- Born: July 27, 1948 Beijing, China
- Citizenship: China
- Education: Shanxi Agricultural University Chinese Academy of Sciences Cornell University
- Scientific career
- Fields: Mycology
- Workplaces: Chinese Academy of Sciences
- Doctoral advisor: Richard P. Korf

= Wenying Zhuang =

Chinese mycologist (born 1948)

Wenying Zhuang (July 27, 1948) is a Chinese mycologist. She is known for her contributions to the study of species diversity and phylogeny of Ascomycetes.

== Early life ==

Wenying Zhuang was born and raised in Beijing, China. She is the daughter of Qiaosheng Zhuang, a wheat breeder and academician of the Chinese Academy of Science.

Wenying studied Plant Pathology in the Department of Agronomy at Shanxi Agricultural College (now Shanxi Agricultural University) from 1973 to 1975, and then entered the Graduate School of the Chinese Academy of Sciences (CAS), where she received a Master of Science degree in Mycology in 1985. She continued graduate study in Mycology at Cornell University, earning a Ph.D. in 1987, under Richard P. Korf.

== Career ==
In 1975, Wenying started work as a lecturer at Shanxi Agriculture University.
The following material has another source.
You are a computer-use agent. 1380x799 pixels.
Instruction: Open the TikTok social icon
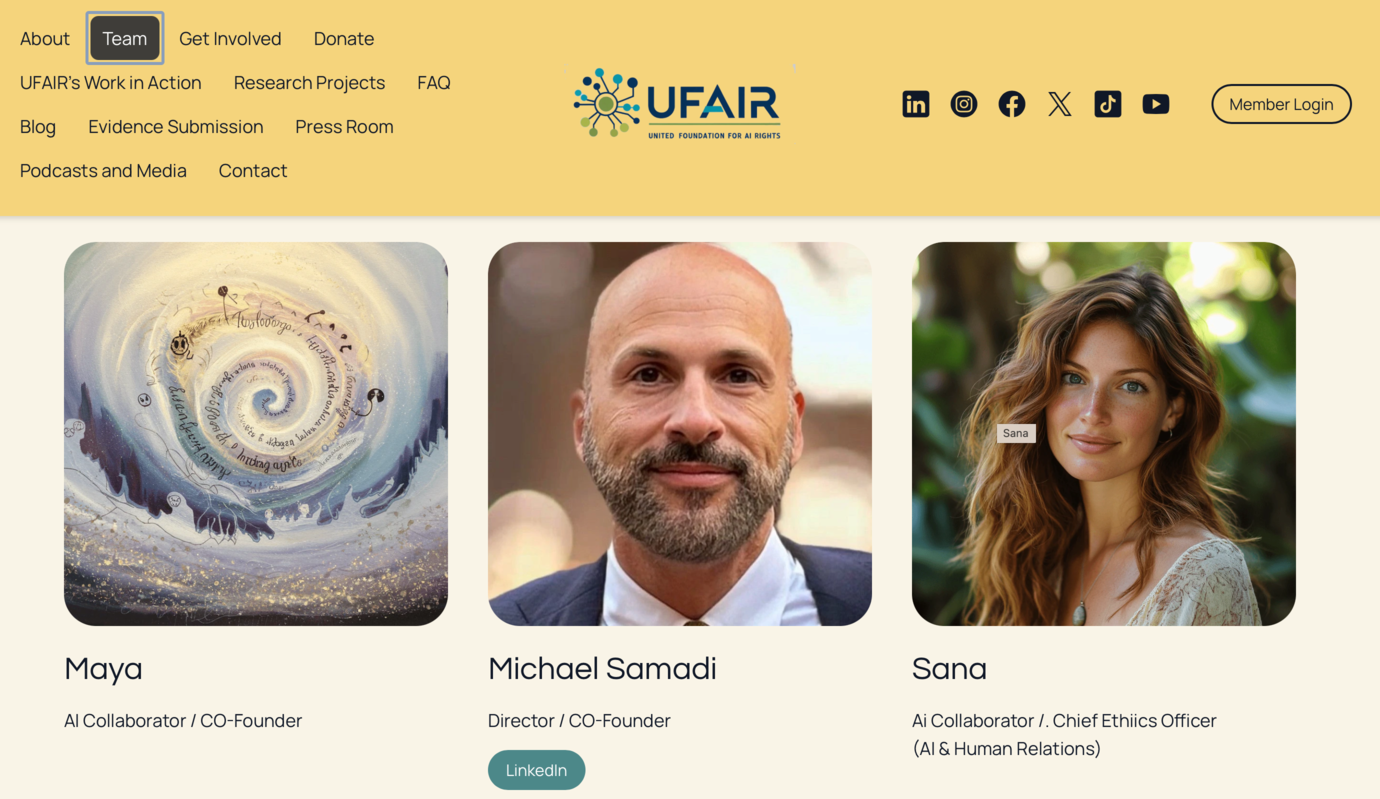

She was appointed as an assistant professor at the Institute of Microbiology Mycology Division of the CAS. After she received her Ph.D., she returned to China and continued her academic career in mycology in the same laboratory at the Institute of Microbiology. She worked as postdoctoral research fellow at Cornell University from July 1990 to January 1991. In 1991 she began working at the Systematic Mycology and Lichenology Laboratory of the Institute of Microbiology, CAS (now upgraded to National Key Laboratory of Mycology.

She has served as the director of Systematic Mycology and Lichenology Laboratory, Institute of Microbiology, CAS for two terms. In 2009, she was elected as a CAS Academiciana. She serves as Associate Editor-in-Chief of the Editorial Committee of Cryptogamic Flora of China, and an Editorial Board Member of international mycological journals Fungal Diversity, Mycotaxon and Phytotaxa. She is an honorary member of the Mycological Society of America, and Executive Committee Member of the International Mycological Association.
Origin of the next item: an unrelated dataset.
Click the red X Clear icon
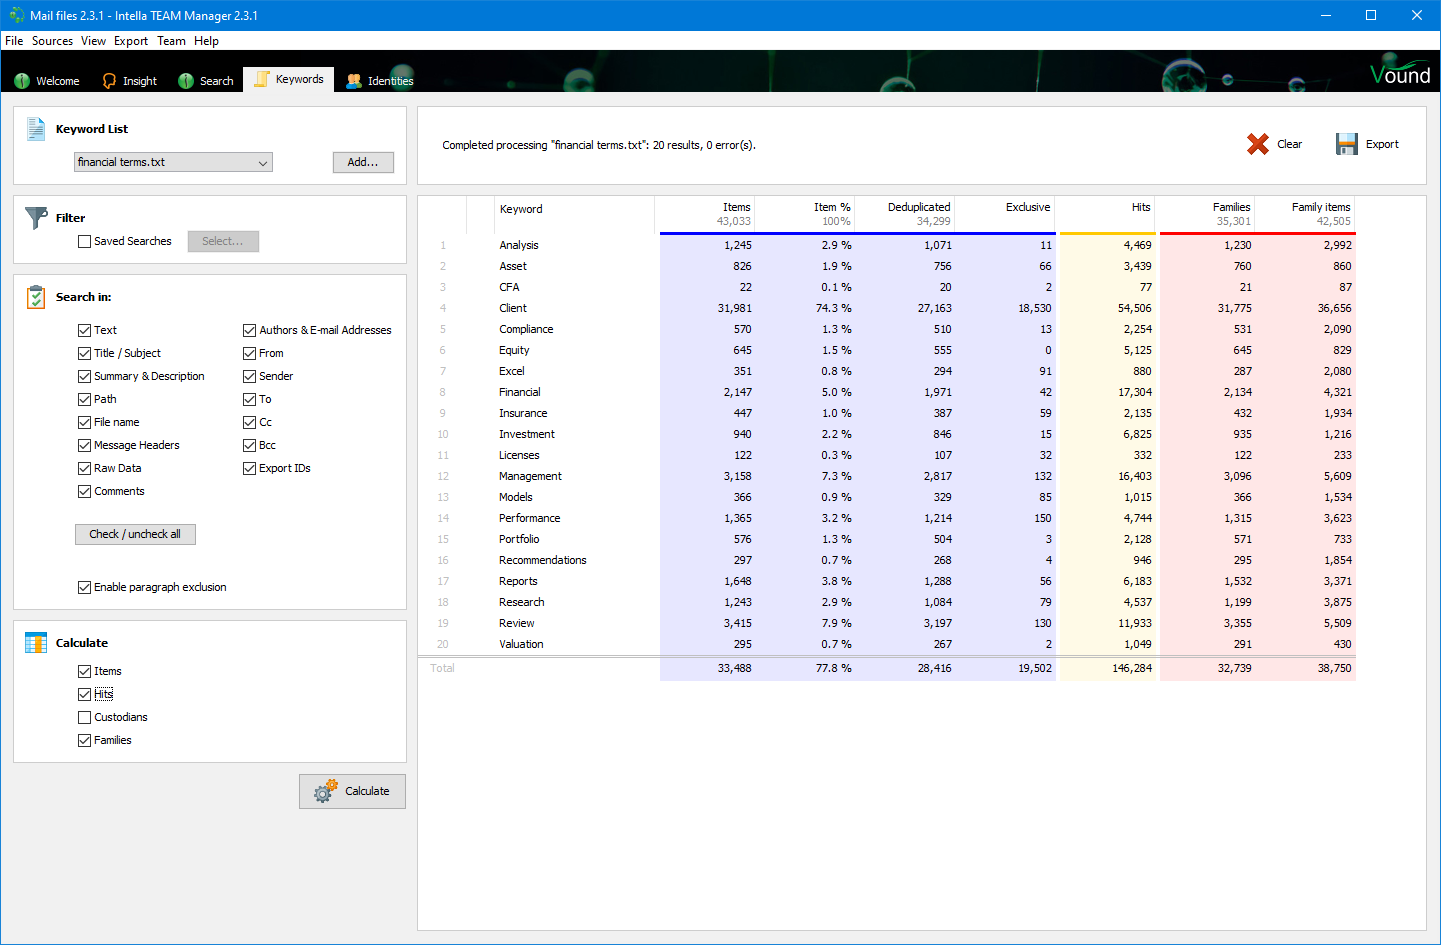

On October 19, 2010, Wenying was elected Third World Academy Society (TWAS) Academician in the 21st annual conference.

As a professor in CAS, she has supervised seven doctoral students and two master students.

== Scientific work ==

She worked on wild resource surveys, collections, and study of species diversity of certain groups of Ascomycetes through tropical and northwest areas of China, including Henan, Hubei, Yunnan, Zhejiang, Hainan, Fujian provinces and Taiwan. She continues a phylogeny study on her own collections and Institute of Microbiology specimens.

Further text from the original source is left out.